The narrative’s central conflict, which develops as events unfold, is Douglass’s long struggle to free himself from the oppression of his enslavers. As a child, he’s surrounded by cruel reminders of his circumstances, including his separation from his mother and sale to a plantation in southern Maryland. In one of the narrative’s pivotal incidents, Douglass sees Captain Anthony whip his Aunt Hester. The horror of that beating, Douglass later recognizes, includes the fact that the enslaved are prevented from understanding that they have power to respond to and prevent such brutality.
In the work’s inciting incident, Douglass discovers how that understanding has been repressed. At the age of 11, he’s sent to Baltimore to work for Hugh and Sophia Auld. Sophia is kind at first and starts teaching Douglass the alphabet. Hugh, however, ends the effort; he convinces Sophia that education harms the welfare of enslaved people. Douglass overhears this conversation, learning that slave owners deliberately keep the men and women they enslave illiterate. Douglass reaches an epiphany: literacy and education, if deliberately denied, must be crucial to obtaining freedom. He also becomes aware of the corrupting influence of the institution on otherwise kind individuals, as Sophia becomes increasingly cruel to him.

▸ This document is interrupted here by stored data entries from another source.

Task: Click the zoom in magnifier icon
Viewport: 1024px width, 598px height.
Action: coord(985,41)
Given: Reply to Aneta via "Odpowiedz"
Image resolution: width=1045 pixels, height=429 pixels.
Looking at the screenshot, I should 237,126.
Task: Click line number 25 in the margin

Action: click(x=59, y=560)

Through the events of the rising action, Douglass continues to experience slavery in Baltimore. He covertly continues his self-education in direct defiance of the law and even gets local boys to give him reading lessons in exchange for bread. This relationship with the boys gains symbolic importance; his own educational pursuits lead them to confess that he does not deserve to be enslaved. That education, however, leads Douglass into a growing awareness of the ramifications of slavery, an awareness that drives him into despondency over his condition. Through his despair, Douglass begins to entertain the idea that he must escape bondage.

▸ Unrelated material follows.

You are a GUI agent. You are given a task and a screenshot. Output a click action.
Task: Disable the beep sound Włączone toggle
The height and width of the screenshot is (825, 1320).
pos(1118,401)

As the rising action leads toward the narrative’s climax—the moment that Douglass acts against his oppressors—he experiences a series of harrowing events. He falls into the hands of Auld’s brother Thomas, who is savage and incompetent. Deemed unmanageable, Douglass is rented to Edward Covey, the "slave breaker," where he not only loses the chance to continue his self-education but is so effectively dehumanized that he begins to view himself as property. He receives a root from Sandy Jenkins, who claims that the root will prevent Covey’s beatings. In desperation, he believes in the efficacy of the root. Later, at the narrative’s climax, he rejects Sandy’s superstitious beliefs, instead mustering the courage and strength to assault Covey, resisting a beating. Covey never touches him again.
The falling action takes Douglass from Covey to the home of William Freeland, as rental property. On Freeland's farm, he renews his mission to educate himself, this time including others by teaching them at a freed slave’s cabin. He and several others plan an escape, but they are betrayed and their plans are thwarted. Freeland returns Douglass to Thomas Auld, and Douglass winds up back with Hugh. He is forced into an apprenticeship in Baltimore, where he learns the trade of ship caulking, although his wages are seized by Hugh. Eventually, Hugh permits him to earn his own money.

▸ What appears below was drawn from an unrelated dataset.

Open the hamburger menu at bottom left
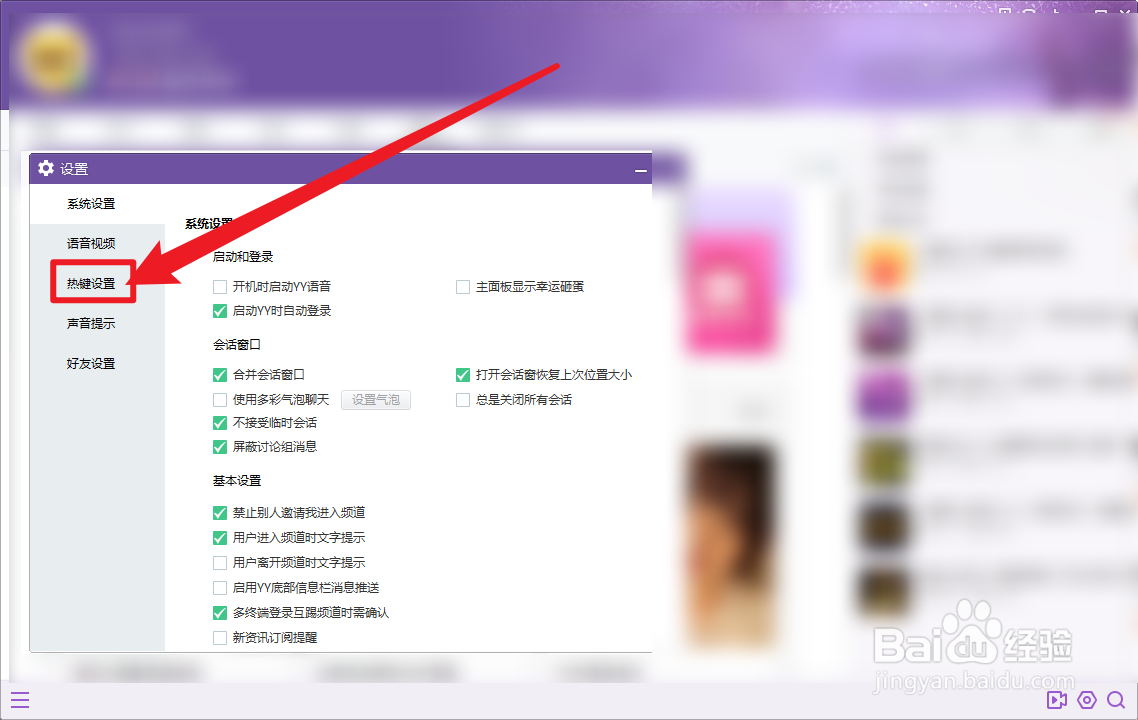Viewport: 1138px width, 720px height. [x=20, y=699]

As the work reaches its resolution, Douglass escapes Hugh Auld, making his way to New York. As a free man, he meets people who, for the first time in his life, treat him kindly and as a human being. His educational pursuits result in his becoming a speaker, spreading his anti-slavery message to people at abolitionist conventions. In his struggle to become free, it is the instrument of education that has led him to act, and, in the end, he realizes that the only way to truly abolish slavery is for him to educate others.